● **The problem**
Among the lines below, keep only those from the one containing "Resources (972, 76)" through the one containing "Companies House (98, 2553)", and reproduce them exactly.

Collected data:
========================================

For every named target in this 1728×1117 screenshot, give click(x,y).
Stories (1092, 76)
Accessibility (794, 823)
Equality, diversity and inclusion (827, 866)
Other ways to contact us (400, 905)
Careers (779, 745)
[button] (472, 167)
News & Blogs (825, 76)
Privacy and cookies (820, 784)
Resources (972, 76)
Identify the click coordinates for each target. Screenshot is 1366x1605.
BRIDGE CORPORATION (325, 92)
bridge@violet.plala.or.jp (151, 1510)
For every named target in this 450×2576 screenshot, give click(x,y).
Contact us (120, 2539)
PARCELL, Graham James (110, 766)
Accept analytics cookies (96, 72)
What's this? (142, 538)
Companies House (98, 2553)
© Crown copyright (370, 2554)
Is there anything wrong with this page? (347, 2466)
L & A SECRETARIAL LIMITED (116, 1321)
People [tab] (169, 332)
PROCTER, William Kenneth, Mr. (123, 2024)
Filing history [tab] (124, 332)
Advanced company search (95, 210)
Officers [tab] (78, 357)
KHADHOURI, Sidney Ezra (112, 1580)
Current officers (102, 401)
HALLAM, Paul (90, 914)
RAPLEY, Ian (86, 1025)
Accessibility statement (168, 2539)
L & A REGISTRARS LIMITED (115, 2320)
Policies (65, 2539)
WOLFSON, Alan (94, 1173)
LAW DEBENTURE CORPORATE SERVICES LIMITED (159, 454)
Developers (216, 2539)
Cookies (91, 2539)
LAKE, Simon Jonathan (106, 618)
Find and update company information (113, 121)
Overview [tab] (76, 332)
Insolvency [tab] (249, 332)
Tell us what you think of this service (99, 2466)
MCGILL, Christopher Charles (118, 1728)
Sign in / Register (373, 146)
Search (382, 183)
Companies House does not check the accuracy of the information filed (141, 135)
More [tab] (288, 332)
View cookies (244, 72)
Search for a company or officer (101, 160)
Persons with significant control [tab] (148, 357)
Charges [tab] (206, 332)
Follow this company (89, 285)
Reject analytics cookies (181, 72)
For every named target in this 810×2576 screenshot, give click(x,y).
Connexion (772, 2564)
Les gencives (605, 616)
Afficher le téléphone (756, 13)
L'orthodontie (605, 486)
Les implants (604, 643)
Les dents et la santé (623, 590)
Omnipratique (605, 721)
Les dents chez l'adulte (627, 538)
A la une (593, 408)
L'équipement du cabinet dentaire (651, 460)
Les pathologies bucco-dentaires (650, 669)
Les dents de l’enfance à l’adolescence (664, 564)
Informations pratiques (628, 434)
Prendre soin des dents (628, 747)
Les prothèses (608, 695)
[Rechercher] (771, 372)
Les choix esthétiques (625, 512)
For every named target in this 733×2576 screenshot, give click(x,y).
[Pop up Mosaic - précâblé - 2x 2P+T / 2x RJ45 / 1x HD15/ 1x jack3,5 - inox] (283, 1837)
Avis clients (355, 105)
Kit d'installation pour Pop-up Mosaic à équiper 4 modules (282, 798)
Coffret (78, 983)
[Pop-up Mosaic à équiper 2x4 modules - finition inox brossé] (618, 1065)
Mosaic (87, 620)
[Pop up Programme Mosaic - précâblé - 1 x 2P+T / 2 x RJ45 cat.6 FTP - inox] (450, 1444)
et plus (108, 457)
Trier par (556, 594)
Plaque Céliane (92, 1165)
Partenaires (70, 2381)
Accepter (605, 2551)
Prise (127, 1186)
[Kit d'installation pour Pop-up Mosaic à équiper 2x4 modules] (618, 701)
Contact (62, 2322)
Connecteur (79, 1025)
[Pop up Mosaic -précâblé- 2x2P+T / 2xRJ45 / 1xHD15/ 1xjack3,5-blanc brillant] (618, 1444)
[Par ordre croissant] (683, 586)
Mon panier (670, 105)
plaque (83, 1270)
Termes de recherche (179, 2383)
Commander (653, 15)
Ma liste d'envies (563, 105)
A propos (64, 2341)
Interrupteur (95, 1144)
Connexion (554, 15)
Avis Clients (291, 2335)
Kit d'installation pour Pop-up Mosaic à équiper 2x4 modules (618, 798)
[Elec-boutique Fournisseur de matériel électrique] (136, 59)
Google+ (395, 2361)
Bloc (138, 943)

========================================

● **Solution to this problem**
Resources (972, 76)
Identify the click coordinates for each target. Screenshot is 1366x1605.
BRIDGE CORPORATION (325, 92)
bridge@violet.plala.or.jp (151, 1510)
For every named target in this 450×2576 screenshot, give click(x,y).
Contact us (120, 2539)
PARCELL, Graham James (110, 766)
Accept analytics cookies (96, 72)
What's this? (142, 538)
Companies House (98, 2553)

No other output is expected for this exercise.